DIRECTIONS: Scan the entries below. Report each line where the string "Select" occurs.

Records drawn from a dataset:

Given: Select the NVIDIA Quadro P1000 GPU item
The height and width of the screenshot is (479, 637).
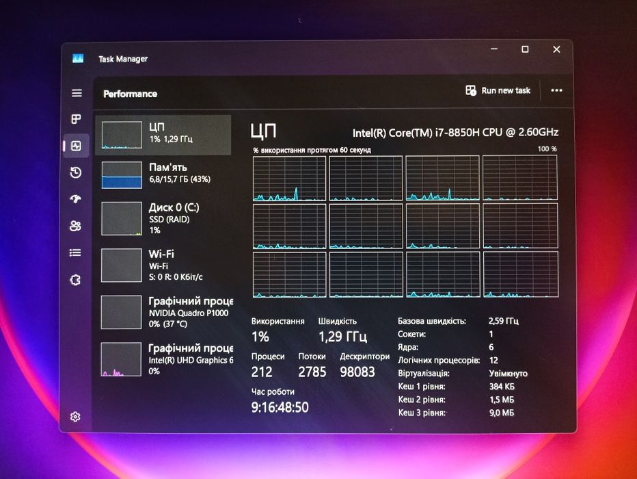Looking at the screenshot, I should click(165, 312).
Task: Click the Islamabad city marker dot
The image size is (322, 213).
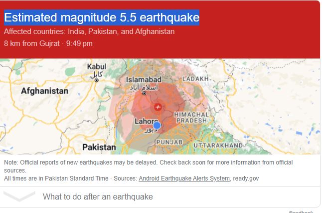Action: click(144, 94)
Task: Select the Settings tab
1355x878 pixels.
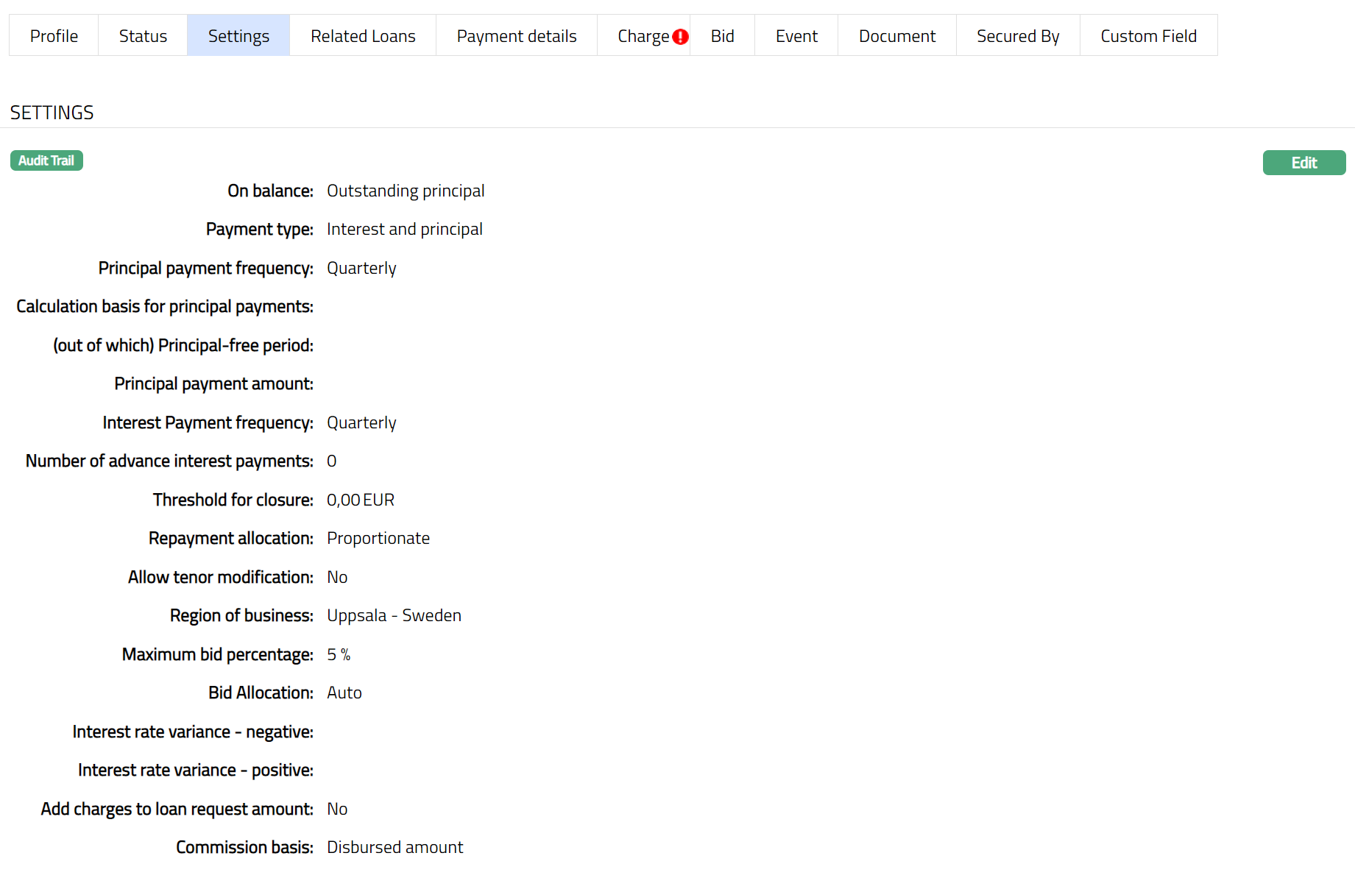Action: pyautogui.click(x=238, y=36)
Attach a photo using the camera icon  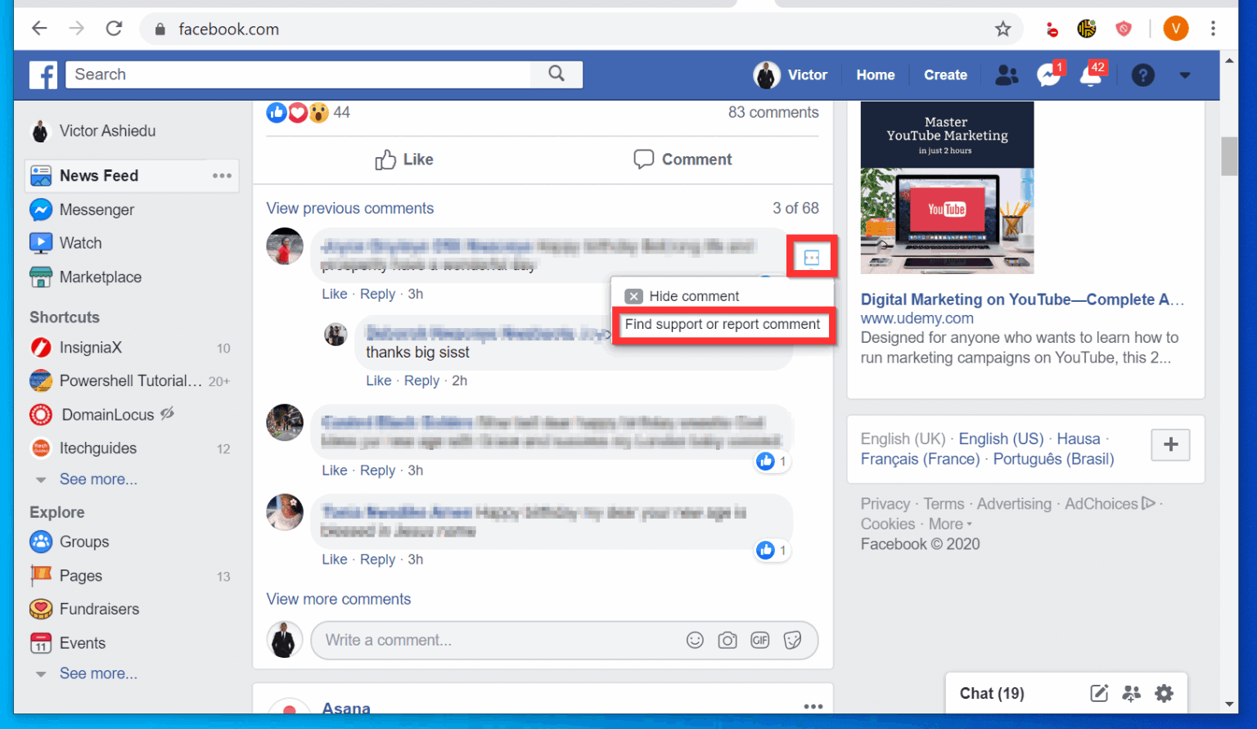[x=728, y=641]
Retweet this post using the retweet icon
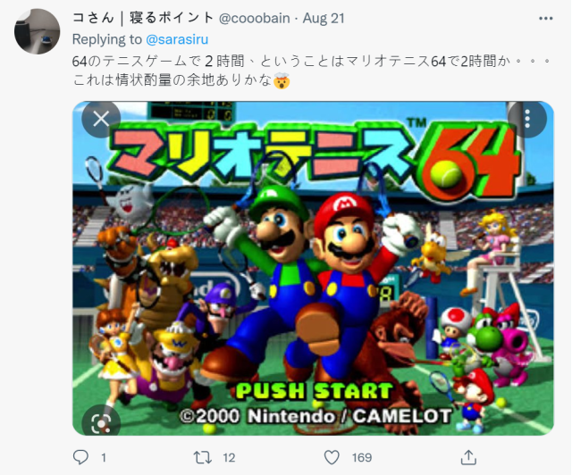This screenshot has width=572, height=475. pos(203,457)
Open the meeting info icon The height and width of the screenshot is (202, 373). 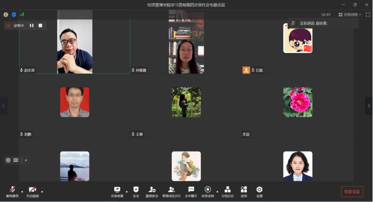pyautogui.click(x=6, y=14)
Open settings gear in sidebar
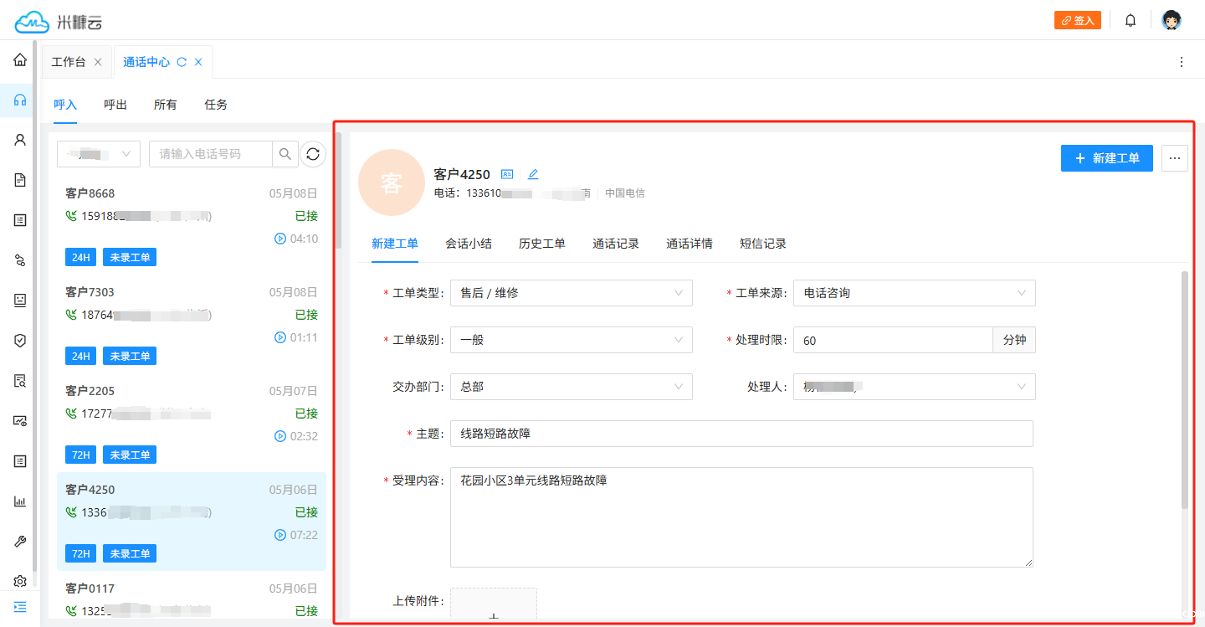1205x627 pixels. (x=20, y=581)
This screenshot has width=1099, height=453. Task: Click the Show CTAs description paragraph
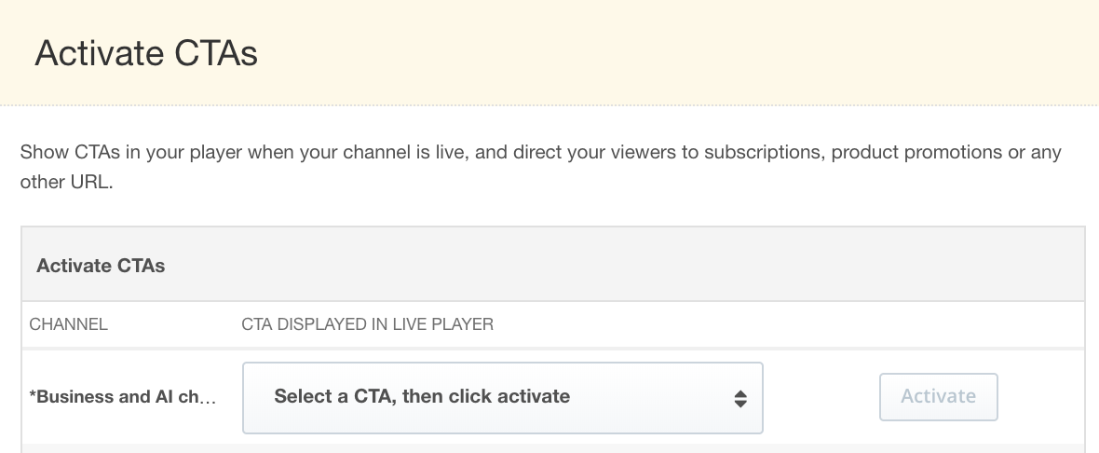[540, 167]
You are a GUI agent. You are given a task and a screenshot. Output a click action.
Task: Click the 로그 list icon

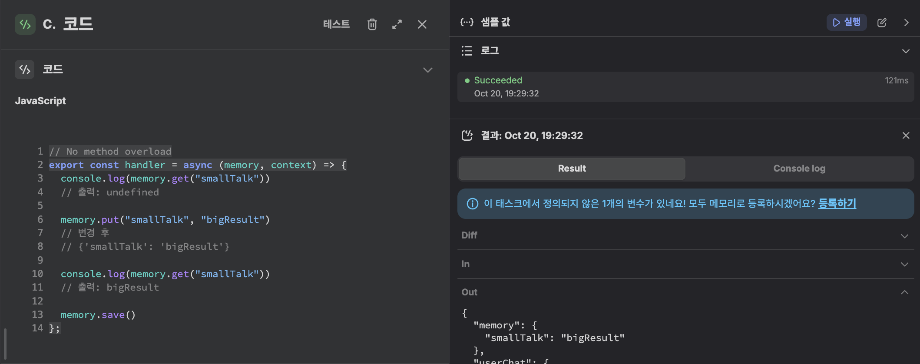click(467, 51)
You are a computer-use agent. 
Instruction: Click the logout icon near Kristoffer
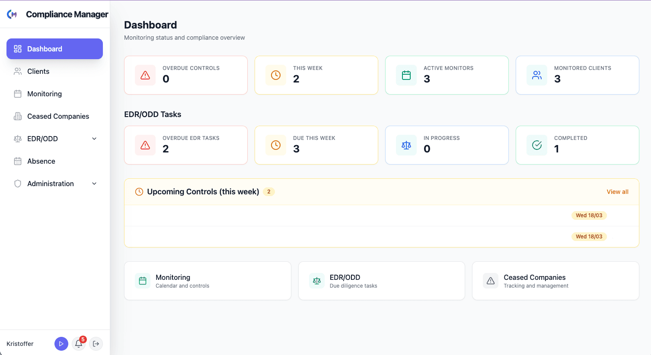[x=96, y=344]
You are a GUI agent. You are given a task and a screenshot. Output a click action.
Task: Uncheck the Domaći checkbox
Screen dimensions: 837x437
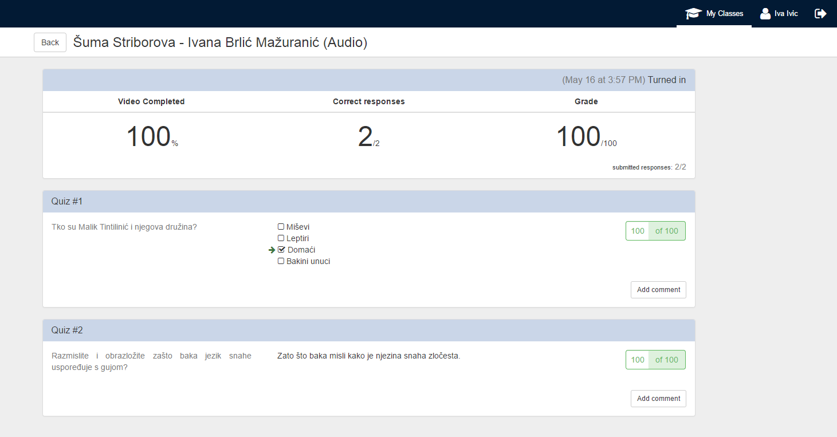point(281,250)
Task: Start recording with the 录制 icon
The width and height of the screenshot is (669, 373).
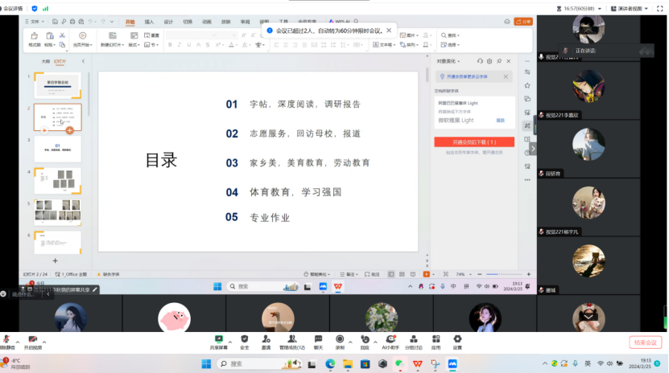Action: 340,340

RESPONSE BOX:
Given: Select the NVIDIA Quadro P1000 GPU item
Task: Select the Settings tab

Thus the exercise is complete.